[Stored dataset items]
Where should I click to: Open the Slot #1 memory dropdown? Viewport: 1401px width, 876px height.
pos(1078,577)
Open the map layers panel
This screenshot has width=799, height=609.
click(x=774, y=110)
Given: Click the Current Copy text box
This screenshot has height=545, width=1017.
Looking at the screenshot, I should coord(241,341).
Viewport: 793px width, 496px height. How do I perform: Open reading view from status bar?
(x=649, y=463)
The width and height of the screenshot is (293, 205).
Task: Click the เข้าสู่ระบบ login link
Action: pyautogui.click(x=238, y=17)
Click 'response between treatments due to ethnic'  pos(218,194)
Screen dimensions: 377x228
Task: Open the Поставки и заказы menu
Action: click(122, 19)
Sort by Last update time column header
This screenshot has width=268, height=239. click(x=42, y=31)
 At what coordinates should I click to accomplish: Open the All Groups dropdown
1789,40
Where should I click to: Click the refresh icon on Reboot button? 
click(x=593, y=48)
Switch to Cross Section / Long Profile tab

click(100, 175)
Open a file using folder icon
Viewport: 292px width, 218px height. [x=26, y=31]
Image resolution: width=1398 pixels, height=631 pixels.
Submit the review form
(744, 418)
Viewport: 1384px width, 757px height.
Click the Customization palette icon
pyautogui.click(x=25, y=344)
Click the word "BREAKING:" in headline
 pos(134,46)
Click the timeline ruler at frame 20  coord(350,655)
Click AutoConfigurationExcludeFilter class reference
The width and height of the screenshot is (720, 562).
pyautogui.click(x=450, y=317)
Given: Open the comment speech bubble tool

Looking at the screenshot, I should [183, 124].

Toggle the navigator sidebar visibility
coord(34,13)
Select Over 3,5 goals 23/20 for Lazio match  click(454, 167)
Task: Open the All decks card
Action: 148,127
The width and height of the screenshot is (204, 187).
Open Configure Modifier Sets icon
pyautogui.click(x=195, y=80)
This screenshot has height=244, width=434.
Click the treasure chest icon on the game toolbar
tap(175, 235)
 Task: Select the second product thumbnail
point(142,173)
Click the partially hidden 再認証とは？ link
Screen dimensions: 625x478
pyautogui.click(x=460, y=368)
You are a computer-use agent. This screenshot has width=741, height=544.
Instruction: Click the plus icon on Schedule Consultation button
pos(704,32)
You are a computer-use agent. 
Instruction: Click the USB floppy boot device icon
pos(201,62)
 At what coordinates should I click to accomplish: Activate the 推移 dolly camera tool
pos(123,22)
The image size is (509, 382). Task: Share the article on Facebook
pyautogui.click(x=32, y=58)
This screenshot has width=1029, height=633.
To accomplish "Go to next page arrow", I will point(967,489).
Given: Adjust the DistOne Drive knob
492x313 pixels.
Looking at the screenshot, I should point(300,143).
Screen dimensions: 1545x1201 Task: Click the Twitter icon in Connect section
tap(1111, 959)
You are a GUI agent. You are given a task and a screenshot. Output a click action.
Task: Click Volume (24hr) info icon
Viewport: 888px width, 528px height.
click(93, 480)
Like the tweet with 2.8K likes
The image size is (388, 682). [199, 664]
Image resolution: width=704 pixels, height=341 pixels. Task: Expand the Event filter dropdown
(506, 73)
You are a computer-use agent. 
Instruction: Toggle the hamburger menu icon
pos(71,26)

- [Problem]:
Pull out every row above and reproduce each line unchanged, keeping the original order.

- [Exercise answer]:
Where should I click to: Open the Slot #1 memory dropdown? Viewport: 1401px width, 876px height.
pos(1078,577)
Open the map layers panel
This screenshot has width=799, height=609.
click(x=774, y=110)
Given: Click the Current Copy text box
This screenshot has height=545, width=1017.
Looking at the screenshot, I should coord(241,341).
Viewport: 793px width, 496px height. How do I perform: Open reading view from status bar?
(x=649, y=463)
The width and height of the screenshot is (293, 205).
Task: Click the เข้าสู่ระบบ login link
Action: pyautogui.click(x=238, y=17)
Click 'response between treatments due to ethnic'  pos(218,194)
Screen dimensions: 377x228
Task: Open the Поставки и заказы menu
Action: click(122, 19)
Sort by Last update time column header
This screenshot has width=268, height=239. click(x=42, y=31)
 At what coordinates should I click to accomplish: Open the All Groups dropdown
1789,40
Where should I click to: Click the refresh icon on Reboot button? 
click(x=593, y=48)
Switch to Cross Section / Long Profile tab

click(100, 175)
Open a file using folder icon
Viewport: 292px width, 218px height. [x=26, y=31]
Image resolution: width=1398 pixels, height=631 pixels.
Submit the review form
(744, 418)
Viewport: 1384px width, 757px height.
Click the Customization palette icon
pyautogui.click(x=25, y=344)
Click the word "BREAKING:" in headline
 pos(134,46)
Click the timeline ruler at frame 20  coord(350,655)
Click AutoConfigurationExcludeFilter class reference
The width and height of the screenshot is (720, 562).
pyautogui.click(x=450, y=317)
Given: Open the comment speech bubble tool

Looking at the screenshot, I should [183, 124].

Toggle the navigator sidebar visibility
coord(34,13)
Select Over 3,5 goals 23/20 for Lazio match  click(454, 167)
Task: Open the All decks card
Action: 148,127
The width and height of the screenshot is (204, 187).
Open Configure Modifier Sets icon
pyautogui.click(x=195, y=80)
This screenshot has height=244, width=434.
Click the treasure chest icon on the game toolbar
tap(175, 235)
 Task: Select the second product thumbnail
point(142,173)
Click the partially hidden 再認証とは？ link
Screen dimensions: 625x478
pyautogui.click(x=460, y=368)
You are a computer-use agent. This screenshot has width=741, height=544.
Instruction: Click the plus icon on Schedule Consultation button
pos(704,32)
You are a computer-use agent. 
Instruction: Click the USB floppy boot device icon
pos(201,62)
 At what coordinates should I click to accomplish: Activate the 推移 dolly camera tool
pos(123,22)
The image size is (509, 382). Task: Share the article on Facebook
pyautogui.click(x=32, y=58)
This screenshot has width=1029, height=633.
To accomplish "Go to next page arrow", I will point(967,489).
Given: Adjust the DistOne Drive knob
492x313 pixels.
Looking at the screenshot, I should point(300,143).
Screen dimensions: 1545x1201 Task: Click the Twitter icon in Connect section
tap(1111, 959)
You are a GUI agent. You are given a task and a screenshot. Output a click action.
Task: Click Volume (24hr) info icon
Viewport: 888px width, 528px height.
click(93, 480)
Like the tweet with 2.8K likes
The image size is (388, 682). [199, 664]
Image resolution: width=704 pixels, height=341 pixels. Task: Expand the Event filter dropdown
(506, 73)
You are a computer-use agent. 
Instruction: Toggle the hamburger menu icon
pos(71,26)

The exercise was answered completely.